Dalam lakon ini, tata cahaya tidak terlalu berfungsi pembentuk ruang fisik, maupun ruang psikologis. Pencahayaan hanya menjadi penanda waktu. Kadang-kadang ia menjadi ruang ekspresi ketika seorang tokoh melakukan aside. Pencahayaan dalam lakon ini tidak menjadi penanda adegan supranatural dan realis yang biasa dilakukan pada lakon-lakon ekspresionis dan surealis. Hal ini menunjukan bahwa apa yang terjadi di atas panggung hampir sepenuhnya ditampung dalam wadah realisme. Dari sana dapat disimpulkan bahwa peristiwa-peristiwa yang terjadi di atas panggung dianggap sebagai peristiwa yang riil.


Dark Comedy

Seperti yang telah disebut, lakon ini mengetengahkan kehidupan sehari-hari dengan sisi gelapnya. Kematian dipilih lakon ini untuk mewakili kegelapan itu. Lakon ini memperlihatkan kematian sebagai suatu yang mengerikan, ajaib, imajinatif, dan misterius. Kematian yang ditampilkan menjadi salah satu penanda bahwa dark comedy telah bekerja di dalam lakon ini.
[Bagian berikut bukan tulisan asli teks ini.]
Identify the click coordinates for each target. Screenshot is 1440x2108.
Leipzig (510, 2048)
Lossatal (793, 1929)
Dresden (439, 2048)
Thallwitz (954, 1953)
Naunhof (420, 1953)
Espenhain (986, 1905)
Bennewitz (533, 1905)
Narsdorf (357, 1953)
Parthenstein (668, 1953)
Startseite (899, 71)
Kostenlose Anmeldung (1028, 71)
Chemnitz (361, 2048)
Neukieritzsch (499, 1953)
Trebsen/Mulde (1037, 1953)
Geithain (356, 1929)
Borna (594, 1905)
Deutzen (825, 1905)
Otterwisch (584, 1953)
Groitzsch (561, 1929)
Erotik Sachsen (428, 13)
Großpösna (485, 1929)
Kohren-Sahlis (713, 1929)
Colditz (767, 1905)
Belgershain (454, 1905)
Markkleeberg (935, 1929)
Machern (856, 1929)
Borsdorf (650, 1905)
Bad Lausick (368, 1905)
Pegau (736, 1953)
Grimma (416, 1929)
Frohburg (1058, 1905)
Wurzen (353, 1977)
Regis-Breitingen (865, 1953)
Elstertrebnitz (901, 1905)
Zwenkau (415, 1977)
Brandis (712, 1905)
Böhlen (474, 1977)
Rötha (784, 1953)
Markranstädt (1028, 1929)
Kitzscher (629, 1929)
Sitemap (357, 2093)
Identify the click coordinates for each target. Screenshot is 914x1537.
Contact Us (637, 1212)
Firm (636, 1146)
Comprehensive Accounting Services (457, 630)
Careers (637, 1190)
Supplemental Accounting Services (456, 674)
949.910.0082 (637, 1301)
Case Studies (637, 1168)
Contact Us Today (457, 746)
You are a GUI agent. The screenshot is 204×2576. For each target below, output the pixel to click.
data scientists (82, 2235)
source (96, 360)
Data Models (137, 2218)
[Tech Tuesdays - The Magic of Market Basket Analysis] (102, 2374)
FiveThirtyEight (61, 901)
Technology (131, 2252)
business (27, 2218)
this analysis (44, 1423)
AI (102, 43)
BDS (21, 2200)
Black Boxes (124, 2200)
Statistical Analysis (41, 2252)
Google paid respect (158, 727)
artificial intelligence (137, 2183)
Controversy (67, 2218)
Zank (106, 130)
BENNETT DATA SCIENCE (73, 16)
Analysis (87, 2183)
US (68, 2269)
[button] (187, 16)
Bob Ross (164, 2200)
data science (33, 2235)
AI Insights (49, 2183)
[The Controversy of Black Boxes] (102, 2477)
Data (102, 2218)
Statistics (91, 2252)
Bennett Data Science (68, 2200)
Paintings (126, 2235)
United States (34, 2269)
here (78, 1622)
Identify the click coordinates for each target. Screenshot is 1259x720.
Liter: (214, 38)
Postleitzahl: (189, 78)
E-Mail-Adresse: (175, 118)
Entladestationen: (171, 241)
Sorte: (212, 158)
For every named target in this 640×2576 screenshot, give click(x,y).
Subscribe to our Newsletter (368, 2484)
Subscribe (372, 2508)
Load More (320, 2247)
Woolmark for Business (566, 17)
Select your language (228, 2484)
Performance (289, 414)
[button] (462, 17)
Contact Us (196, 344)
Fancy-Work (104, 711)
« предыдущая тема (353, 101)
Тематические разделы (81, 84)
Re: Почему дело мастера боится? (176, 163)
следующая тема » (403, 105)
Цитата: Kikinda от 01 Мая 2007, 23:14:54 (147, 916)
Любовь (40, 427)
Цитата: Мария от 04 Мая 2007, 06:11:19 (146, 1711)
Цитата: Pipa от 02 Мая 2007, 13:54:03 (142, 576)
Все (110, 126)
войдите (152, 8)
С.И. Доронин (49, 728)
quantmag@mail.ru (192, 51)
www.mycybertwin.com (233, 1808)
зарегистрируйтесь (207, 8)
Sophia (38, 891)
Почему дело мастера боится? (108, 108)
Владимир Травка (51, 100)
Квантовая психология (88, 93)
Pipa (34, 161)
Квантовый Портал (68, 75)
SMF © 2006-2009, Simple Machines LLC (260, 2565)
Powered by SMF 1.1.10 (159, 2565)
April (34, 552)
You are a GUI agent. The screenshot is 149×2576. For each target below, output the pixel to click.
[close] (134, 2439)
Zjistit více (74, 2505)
Kematian bisa menjadi titik masuk untuk memahami dark comedy dalam lakon ini. Dalam dark comedy, kematian dikonstruksi menjadi peristiwa yang lucu, namun kelucuan itu tidak hadir begitu saja secara langsung.

Dark comedy dalam lakon ini lebih mengarah pada kematian yang dikemas dalam bungkus humor yang bertujuan untuk memperlihatkan keasingan dan kepahitan hidup. Sehingga, humor yang dihasilkan merupakan efek dari peristiwa, bukan sebuah kesengajaan. Humor dalam dark comedy berjalan secara natural juga terselubung. Peristiwa dalam dark comedy tidak diciptakan untuk ditertawakan tetapi humor itu muncul sebagai efek.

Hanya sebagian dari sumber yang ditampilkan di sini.